Prisons don't die easy.


Pontiac Mayor Scott McCoy has made the strongest accusations yet against a state prison system and a governor accustomed to strong accusations. The horrible situation in Pontiac goes much farther than the state's plan to close the century-old prison there.


Basically, according to Mayor McCoy, the murders of Jennifer Hudson's mother, brother and nephew are partly the governor's fault. Basically, according to the mayor, the Hudson family deaths could have been avoided. Basically, he said, state officials are deliberately allowing dangerous parole violators free to roam the streets, rather then returning them to prison, in a cynical scheme to make the governor's prison-reduction programs look successful.


According to the mayor, the person of interest in the Hudson family tragedy is one of those dangerous parole violators, thus some of the blame for their deaths should land at the governor's doorstep. But the governor was too concerned about his public face to consider the public's safety. With the prison population down, the state not only saves money but state officials can use the alleged reductions as the logic for closing a prison.


Bottom line, Mayor McCoy explained during a much-hyped press conference earlier this week, no one is safe.


The situation, he suggested, is what put the Hudson family in harm's way and, as he told reporters, is "putting my family and every one of your families in harm's way."


The implication is, of course, that if Pontiac prison remains open we can all breathe a sigh of relief.


Pontiac residents and their supporters rallied again this week in Springfield. Though a Johnson County judge has temporarily halted the transfer of Pontiac inmates prior to the scheduled closing later this year, a few other judges have yet to weigh in on lawsuits filed to save the prison.


You can't blame a town for fighting to save its second-largest employer. You can't blame Pontiac for being suspicious of the Department of Corrections' logic for closing Pontiac Correctional Center, coming as suddenly as it did after the change of mind about closing Stateville Correctional Center in Joliet.

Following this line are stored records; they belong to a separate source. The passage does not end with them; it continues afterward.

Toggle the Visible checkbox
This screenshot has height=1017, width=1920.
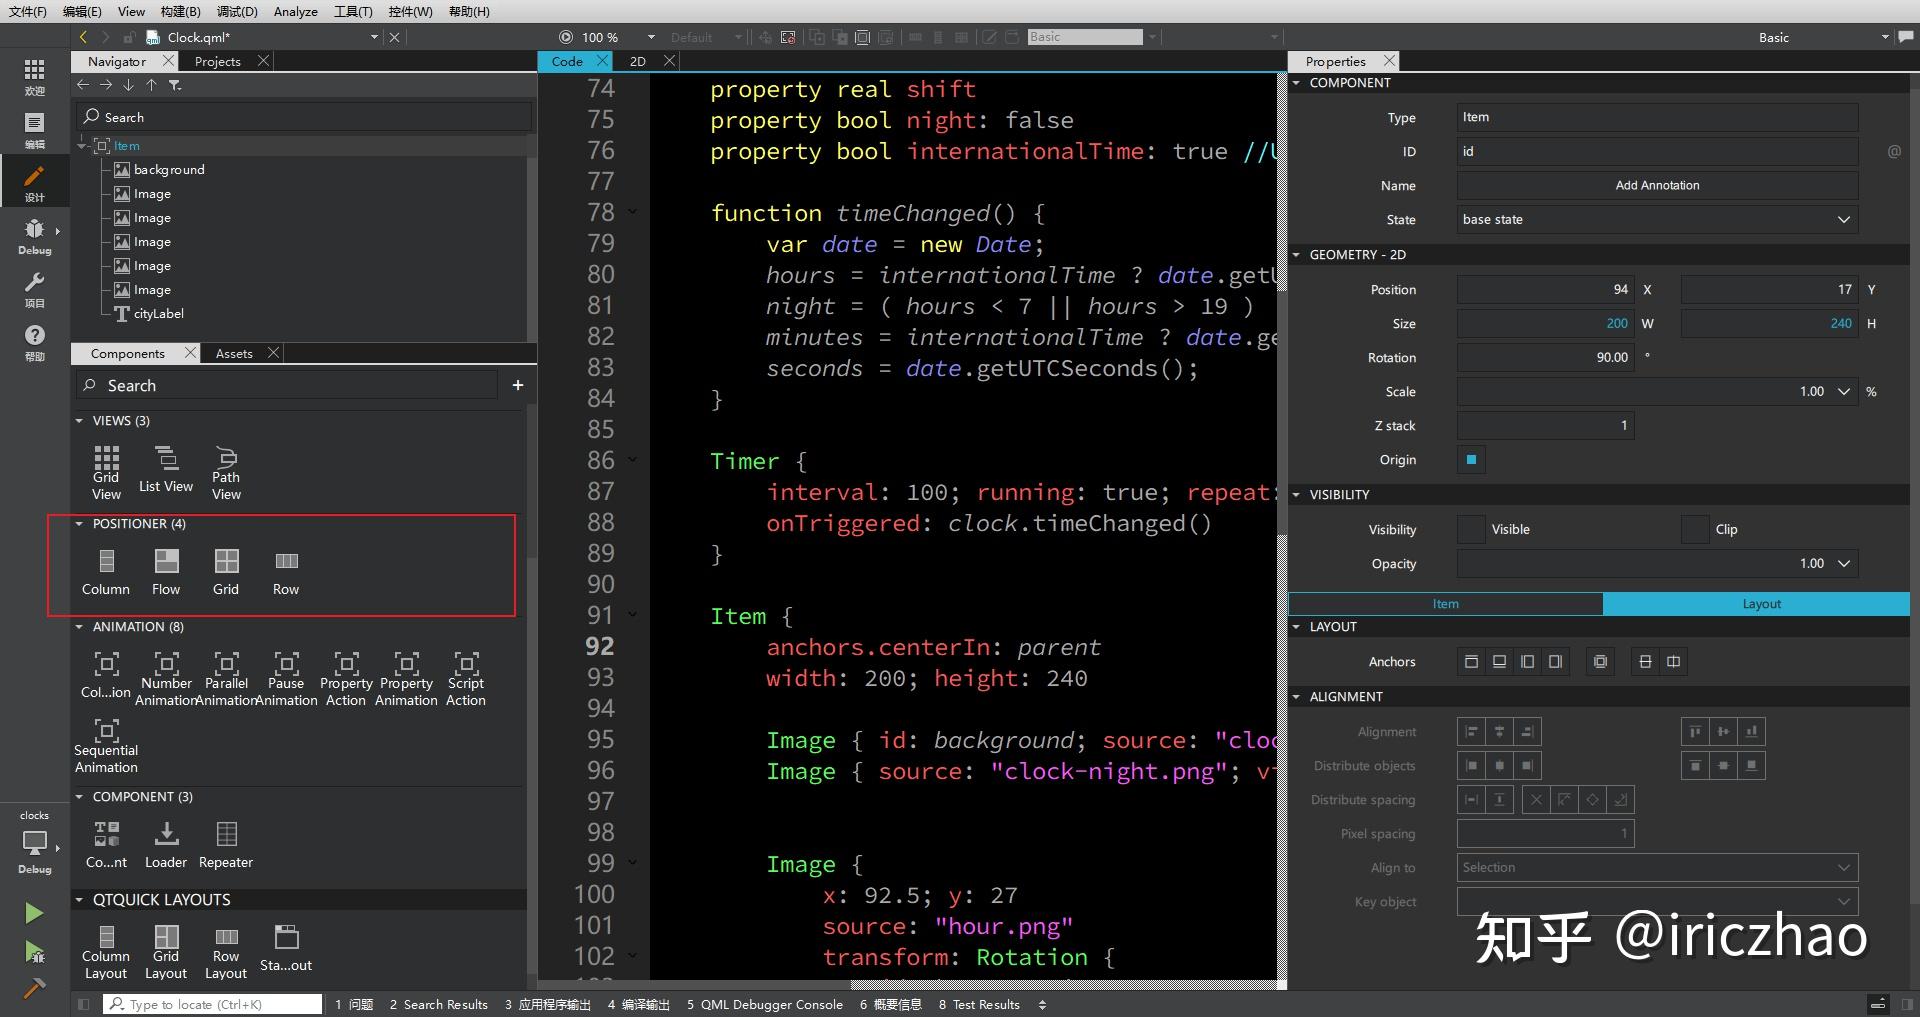tap(1471, 530)
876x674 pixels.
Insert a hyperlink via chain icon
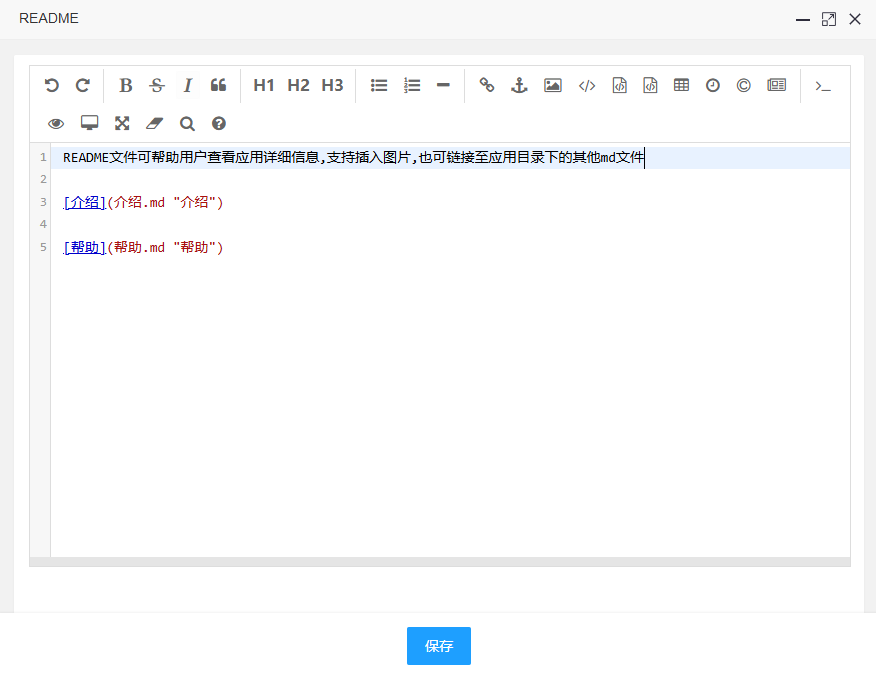[487, 86]
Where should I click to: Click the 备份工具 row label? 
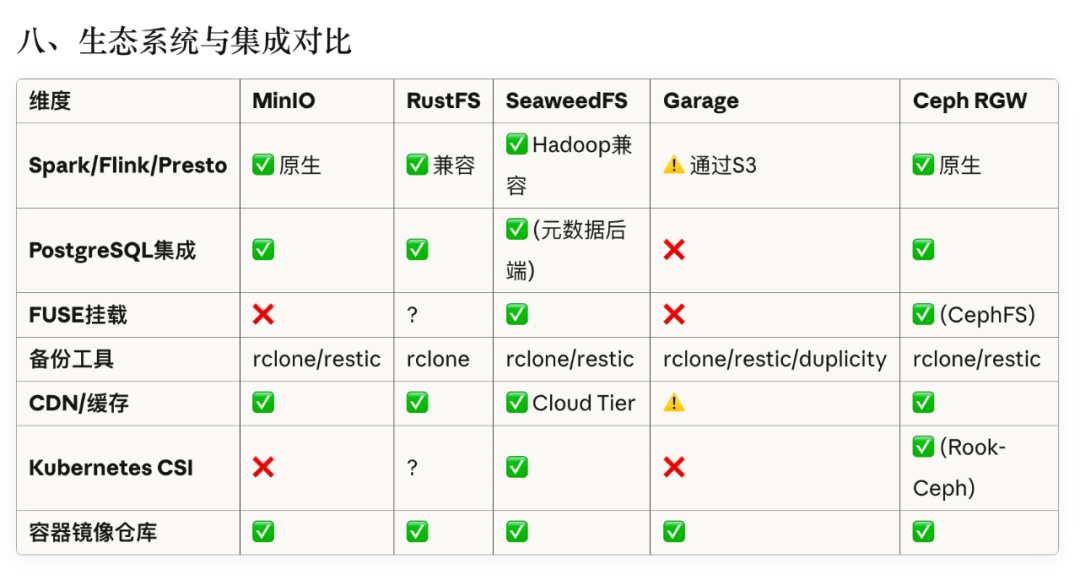click(x=64, y=359)
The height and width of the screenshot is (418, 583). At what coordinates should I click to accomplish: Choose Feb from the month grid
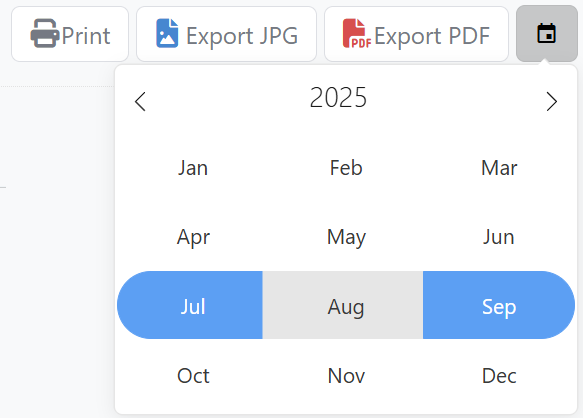[346, 168]

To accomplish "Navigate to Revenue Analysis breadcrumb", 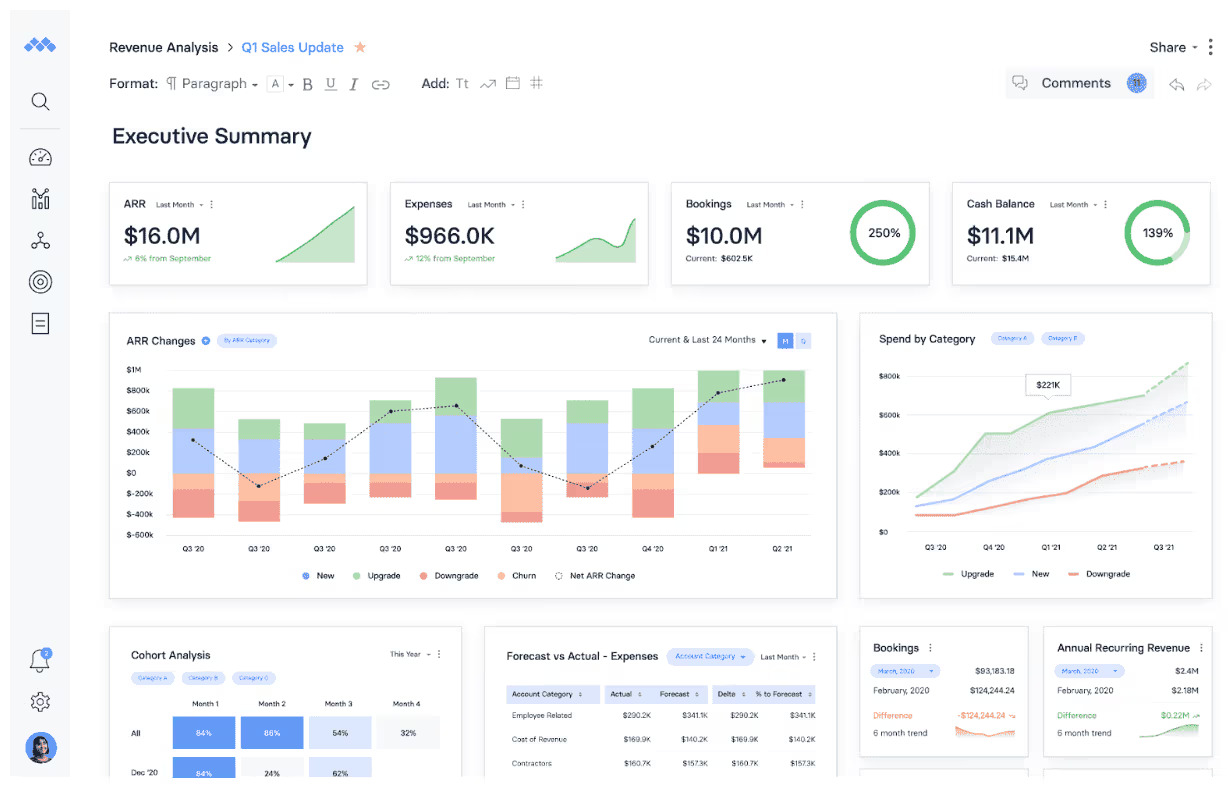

The mayor is right when he says closing Pontiac prison is a lot bigger than Pontiac. There may be cause for concern regarding the record-setting reductions in the number of Cook County parole violators returned to prison since 2002. But his data should have undergone a lot more scrutiny before he threw in the Hudson family as a trump card in a desperate bid to keep Pontiac open.


William Balfour, the parole violator who piqued the mayor's interest, remains only a "person of interest," not a suspect in the Hudson deaths. The mayor's numbers on parole violations in Cook County don't separate violent offenders from the non-violent ones who contributed to the bulk of the incarceration boom, nor do they offer firm evidence that parole violators are responsible for Chicago's rising murder rate. Nor do they make mention of the judicial role in revoking parole.

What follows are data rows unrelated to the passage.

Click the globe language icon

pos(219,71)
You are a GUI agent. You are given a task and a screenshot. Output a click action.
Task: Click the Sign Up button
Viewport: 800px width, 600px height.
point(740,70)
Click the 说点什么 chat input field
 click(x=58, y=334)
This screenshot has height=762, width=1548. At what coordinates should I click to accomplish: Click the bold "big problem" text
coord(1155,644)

Coincidentally, a day after the mayor's press conference, Illinois State Police reported crime, from murder to theft, dropped statewide again last year, continuing a 13-year slide.


Mayor McCoy admitted he didn't know much about recidivism rates - that is, the number of felons who return to prison within a year of their release. "And if it wasn't for the Hudson case, I probably wouldn't have looked at this as much as I'm doing."

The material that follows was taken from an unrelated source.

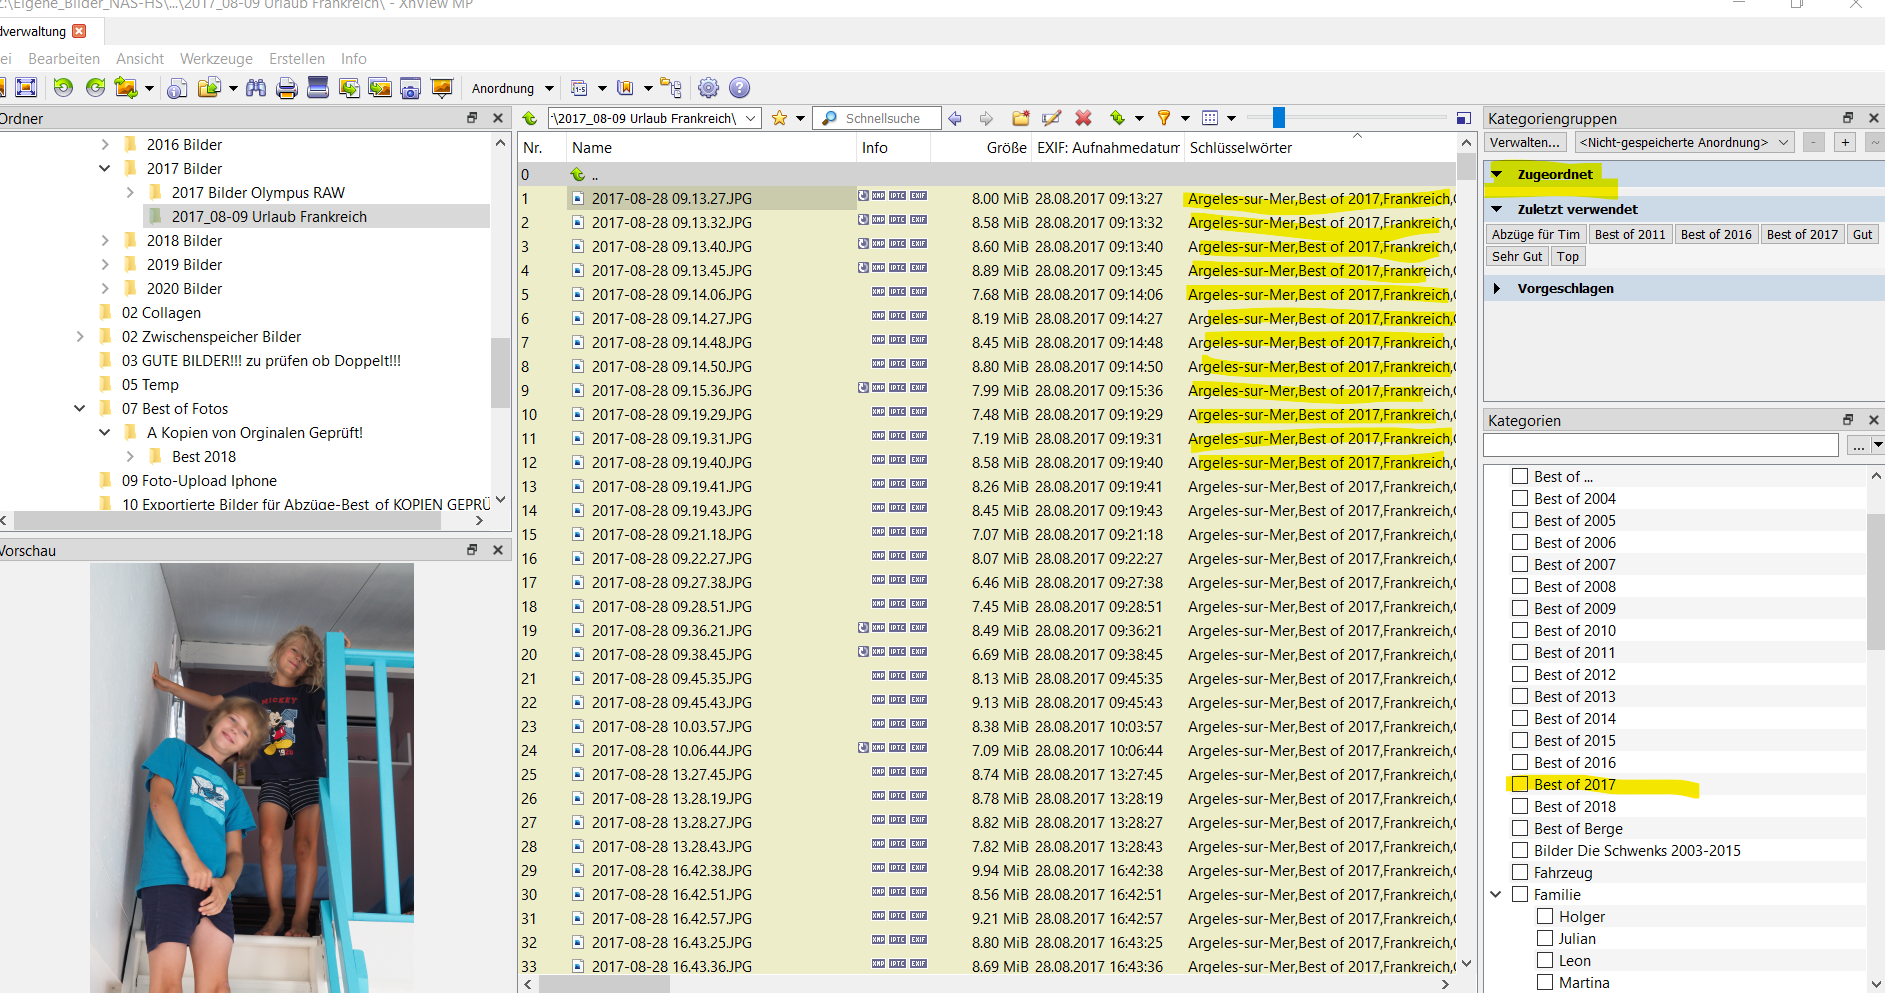Click the scanner acquire icon
1885x993 pixels.
(318, 88)
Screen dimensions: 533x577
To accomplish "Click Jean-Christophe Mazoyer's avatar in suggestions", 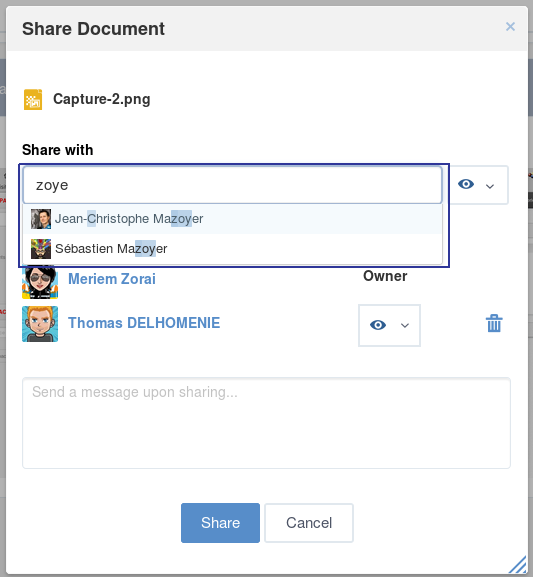I will (x=41, y=219).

If he keeps looking, he'll realize Pontiac's rural pain is Chicago's inner-city misery. Inner cities and rural communities share similar problems - high unemployment rates, as well as poor access to decent, affordable housing, health care, transportation and grocery stores.


The jobs and the families McCoy is trying to protect are intimately linked to the jobs and the families who weren't helped when a confluence of interests conflated incarceration into economic growth beginning 30 years ago, not to the tragic deaths of a celebrity's relatives.